Aprovechar el tiempo. Perder el tiempo. Gastarlo. Invertirlo bien. ¿Qué hacer con él? “El tiempo es oro”, dijo alguna vez Benjamin Franklin (1706-1790), político, científico y uno de los padres fundadores de Estados Unidos, e instó a no desperdiciar ni un gramo de ese oro. “Es la materia de la cual está hecha la vida”, señalaba.
Menos materialista, San Agustín, confesaba: “Sé muy bien lo que es el tiempo si no me lo preguntan, pero si me preguntan ya no lo sé”. Desde que los seres humanos percibimos su existencia y se nos dio por medirlo, envasándolo en segundos, minutos, horas, días, semanas, meses, años, décadas y centurias, se multiplicaron los intentos por atrapar al tiempo en una definición y siempre se ha escurrido.
Ajenas a las dudas de los filósofos o los científicos e
inmersas en la era de la ansiedad, la mayoría de las personas corre detrás de
minutos, horas y días inatrapables, se lamenta por años que pasan, hace
proyectos (sobre todo en estos días) para llenar todos los casilleros durante
los próximos doce meses sin que quede un instante libre o “perdido”, o “sin
aprovechar”. Ganados por el productivismo nos convencemos de que cada momento
del que no salga algo tangible, mensurable, cotizable (llámese un negocio, una
relación, un proyecto, una adquisición, una idea, un aprendizaje o lo que
fuere) habrá sido miserablemente desperdiciado. Ese empeño lleva a conceptos
contradictorios, como el de “ocio productivo”. Si es ocio no es productivo, y
si es productivo no es ocio. Aristóteles fue claro respecto de esto, al hablar
de trabajo, descanso y ocio.
Mientras el trabajo y el descanso se relacionan
entre sí (durante el primero se produce lo necesario para vivir y durante el
segundo se recuperan energías para seguir produciendo), el ocio es algo
diferente: es el no hacer, la libertad de flotar en el tiempo sin ir en ninguna
dirección. Es fácil entender por qué, etimológicamente, las palabras ocio y
negocio se oponen. La partícula “neg” de la segunda niega por completo a la
primera. Así, quien no “pierde” tiempo hace negocio (niega el ocio).
Cuando nos medimos y
valoramos por lo que producimos, el verdadero ocio adquiere connotación
negativa. Se lo considera “pérdida” de tiempo.

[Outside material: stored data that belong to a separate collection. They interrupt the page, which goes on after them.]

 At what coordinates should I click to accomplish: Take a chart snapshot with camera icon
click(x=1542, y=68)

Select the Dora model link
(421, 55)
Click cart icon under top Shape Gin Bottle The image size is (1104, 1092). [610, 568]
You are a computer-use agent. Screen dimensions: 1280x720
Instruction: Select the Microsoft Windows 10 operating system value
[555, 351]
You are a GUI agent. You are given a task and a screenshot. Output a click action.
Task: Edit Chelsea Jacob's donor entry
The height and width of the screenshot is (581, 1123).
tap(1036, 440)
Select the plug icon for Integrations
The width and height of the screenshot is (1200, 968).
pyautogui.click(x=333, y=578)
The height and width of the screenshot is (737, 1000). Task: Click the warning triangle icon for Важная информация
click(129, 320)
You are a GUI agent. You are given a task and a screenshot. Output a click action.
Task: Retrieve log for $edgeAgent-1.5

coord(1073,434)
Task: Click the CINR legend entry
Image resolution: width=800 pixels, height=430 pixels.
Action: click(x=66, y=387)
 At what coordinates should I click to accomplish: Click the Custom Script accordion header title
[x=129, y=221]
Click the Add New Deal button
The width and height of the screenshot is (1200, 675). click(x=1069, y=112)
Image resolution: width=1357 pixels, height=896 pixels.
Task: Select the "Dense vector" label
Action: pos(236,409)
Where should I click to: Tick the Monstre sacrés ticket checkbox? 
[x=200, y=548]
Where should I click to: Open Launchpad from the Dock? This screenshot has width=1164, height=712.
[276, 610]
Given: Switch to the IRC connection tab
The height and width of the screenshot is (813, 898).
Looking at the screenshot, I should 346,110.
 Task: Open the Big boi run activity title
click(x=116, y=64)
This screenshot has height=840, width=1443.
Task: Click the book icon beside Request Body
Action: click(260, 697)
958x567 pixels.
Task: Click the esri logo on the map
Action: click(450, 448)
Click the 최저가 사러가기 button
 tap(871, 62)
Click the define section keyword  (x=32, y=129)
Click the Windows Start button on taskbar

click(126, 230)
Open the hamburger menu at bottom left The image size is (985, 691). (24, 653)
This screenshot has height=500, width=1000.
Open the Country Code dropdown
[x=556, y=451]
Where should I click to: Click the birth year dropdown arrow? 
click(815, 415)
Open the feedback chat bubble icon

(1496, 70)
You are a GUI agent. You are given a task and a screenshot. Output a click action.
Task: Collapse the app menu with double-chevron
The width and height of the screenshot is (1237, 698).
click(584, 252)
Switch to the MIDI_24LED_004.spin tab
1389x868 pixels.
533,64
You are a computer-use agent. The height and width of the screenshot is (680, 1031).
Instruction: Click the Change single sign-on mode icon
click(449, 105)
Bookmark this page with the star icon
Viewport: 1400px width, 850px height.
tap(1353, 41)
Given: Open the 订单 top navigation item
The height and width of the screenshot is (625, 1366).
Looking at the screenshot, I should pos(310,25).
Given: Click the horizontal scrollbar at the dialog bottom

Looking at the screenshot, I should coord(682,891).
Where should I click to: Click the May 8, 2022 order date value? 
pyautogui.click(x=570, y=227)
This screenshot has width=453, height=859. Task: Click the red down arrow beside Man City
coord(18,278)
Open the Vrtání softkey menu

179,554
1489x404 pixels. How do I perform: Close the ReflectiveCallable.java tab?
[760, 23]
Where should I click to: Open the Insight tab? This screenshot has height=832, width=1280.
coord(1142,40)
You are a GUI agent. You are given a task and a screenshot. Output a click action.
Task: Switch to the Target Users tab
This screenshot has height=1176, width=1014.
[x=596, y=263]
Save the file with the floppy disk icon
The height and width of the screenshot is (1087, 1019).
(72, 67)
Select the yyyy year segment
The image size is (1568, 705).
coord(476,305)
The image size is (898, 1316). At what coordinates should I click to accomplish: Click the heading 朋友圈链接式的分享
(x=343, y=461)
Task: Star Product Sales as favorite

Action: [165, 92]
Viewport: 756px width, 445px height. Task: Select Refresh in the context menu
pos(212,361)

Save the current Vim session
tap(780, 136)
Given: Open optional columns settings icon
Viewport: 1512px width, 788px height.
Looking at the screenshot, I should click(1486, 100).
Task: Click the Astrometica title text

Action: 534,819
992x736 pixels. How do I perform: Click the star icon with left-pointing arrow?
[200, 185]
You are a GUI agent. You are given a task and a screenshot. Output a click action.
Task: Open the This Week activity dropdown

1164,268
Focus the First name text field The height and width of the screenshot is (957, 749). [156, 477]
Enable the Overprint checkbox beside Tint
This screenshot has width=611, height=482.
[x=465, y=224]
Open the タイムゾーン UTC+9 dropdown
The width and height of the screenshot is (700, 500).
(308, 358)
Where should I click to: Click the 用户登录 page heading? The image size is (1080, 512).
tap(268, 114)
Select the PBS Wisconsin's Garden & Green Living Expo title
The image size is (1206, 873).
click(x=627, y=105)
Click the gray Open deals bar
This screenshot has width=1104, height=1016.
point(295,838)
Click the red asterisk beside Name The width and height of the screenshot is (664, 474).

De ese modo nos encontramos
justificando nuestro tiempo de ocio con frases del tipo “Aproveché para hacer
un montón de cosas atrasadas”, “Adelanté trabajo”, “Me puse al día con…”. Como
si el hacer nada fuera un delito del que no queremos ser acusados. Como si
fuera robarle a otro lo que a éste le falta. Y, también y sobre todo, como si
llenar “productivamente” todos y cada uno de los segundos de nuestra vida
pudiera servir para detener el tiempo, impedir su transcurso.
Respecto de esto, viene al caso una reflexión del psiquiatra
y psicoterapeuta austriaco Viktor Frankl, autor de “El hombre en busca de
sentido” y “La presencia ignorada de Dios” entre otras valiosas obras: “La
muerte como final de tiempo que se vive sólo puede causar pavor a quien no sabe
completar el tiempo que le es dado a vivir”. Todo el trabajo de Frankl se
centró en resaltar el hecho de que cada vida tiene un sentido y que ese sentido
debe ser encontrado por quien la vive. Podrá hacerlo mediante el modo en que
actúa sus valores, o cómo construye sus vínculos, o cómo aborda sus tareas, e
incluso en su actitud ante el sufrimiento y ante el imponderable, aquello que
no depende de él.
Esa búsqueda necesita de una “voluntad de sentido”, como la
llamaba Frankl, y el sentido de la existencia no aparece de una vez y para
siempre, sino en momentos. Momentos de sentido que bien pueden pasar
inadvertidos o simplemente no ser captados, como ocurre cuando se está empeñado
en no “perder” el tiempo o en “ganarlo”. Es decir, en congelar la vida sin
explorarla en su verdadera dimensión.
La cuestión, en fin, no es cuánto tiempo se gana, se pierde,
se aprovecha, se desperdicia o se ahorra. ¿Dónde se guardaría el tiempo
“ahorrado”? ¿Cómo se sabe que el tiempo “perdido” no se “ganó” de otra manera?
¿”Aprovechar” el tiempo no es, a menudo, desaprovechar oportunidades de
estrechar vínculos, vivir experiencias espiritualmente transformadoras,
contemplar el mundo que nos rodea y descubrir en él aspectos insospechados y
gratificantes?
Al no poder definir el tiempo San Agustín se preguntaba si este
no sería una extensión del alma, que es también indefinible e intangible. Si
fuera así, no estaría de más recordar que el alma no usa reloj.